Stored items
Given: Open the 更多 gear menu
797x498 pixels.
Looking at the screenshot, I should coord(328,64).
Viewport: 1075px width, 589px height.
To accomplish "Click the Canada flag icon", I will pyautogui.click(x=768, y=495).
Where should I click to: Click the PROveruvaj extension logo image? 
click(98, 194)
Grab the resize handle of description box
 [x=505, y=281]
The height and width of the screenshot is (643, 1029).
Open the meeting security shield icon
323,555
...
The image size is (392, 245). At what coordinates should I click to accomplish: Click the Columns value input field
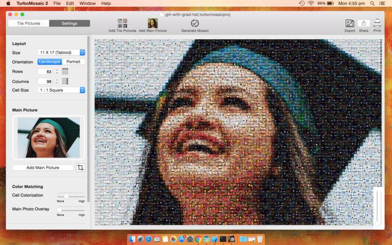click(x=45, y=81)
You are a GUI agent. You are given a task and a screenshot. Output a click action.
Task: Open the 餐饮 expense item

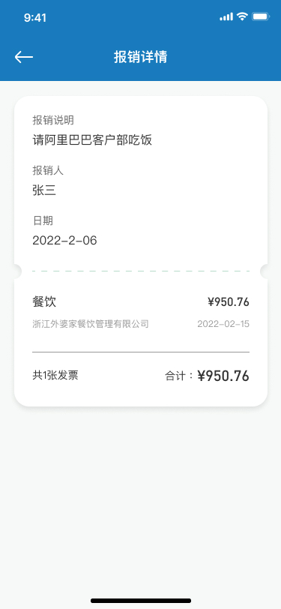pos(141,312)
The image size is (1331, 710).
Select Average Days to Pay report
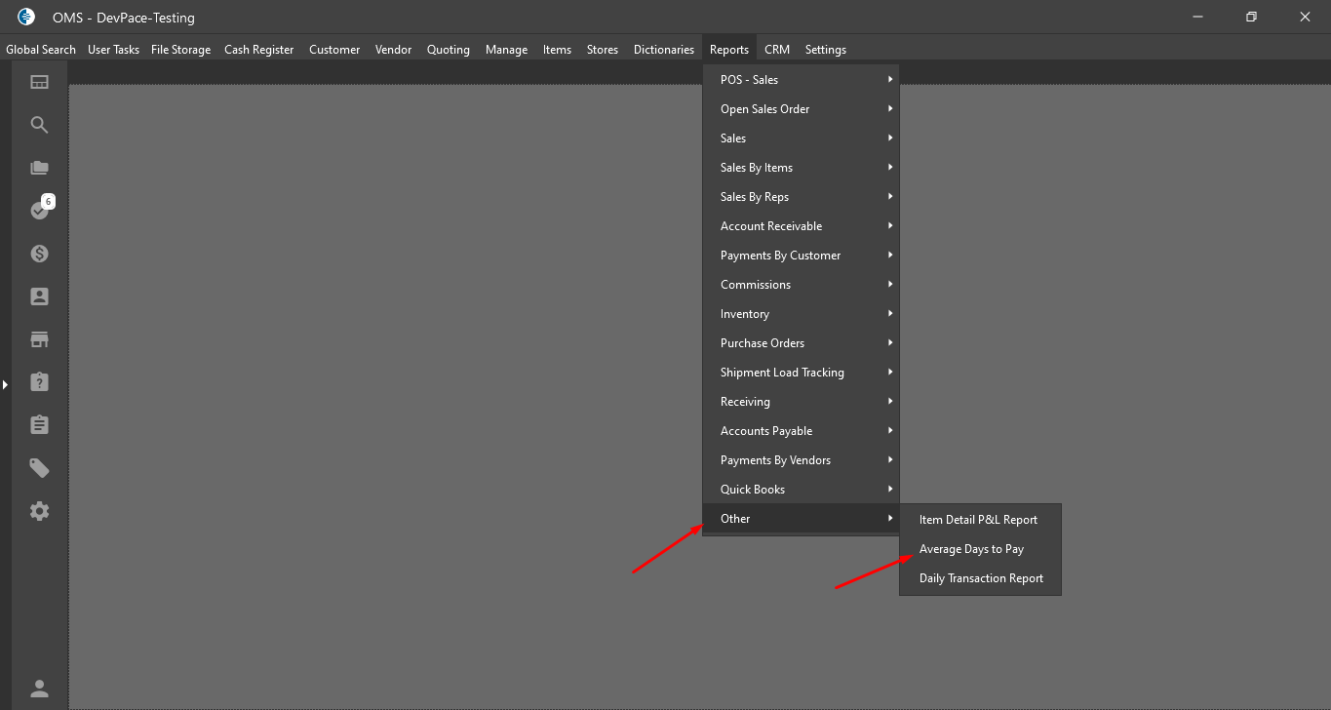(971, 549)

--- Try it ---
Within the entries above, find each line where "height" appears; copy every one.

--- Output below ---
Viewport: 1075px width, 589px height.
The height and width of the screenshot is (643, 1029).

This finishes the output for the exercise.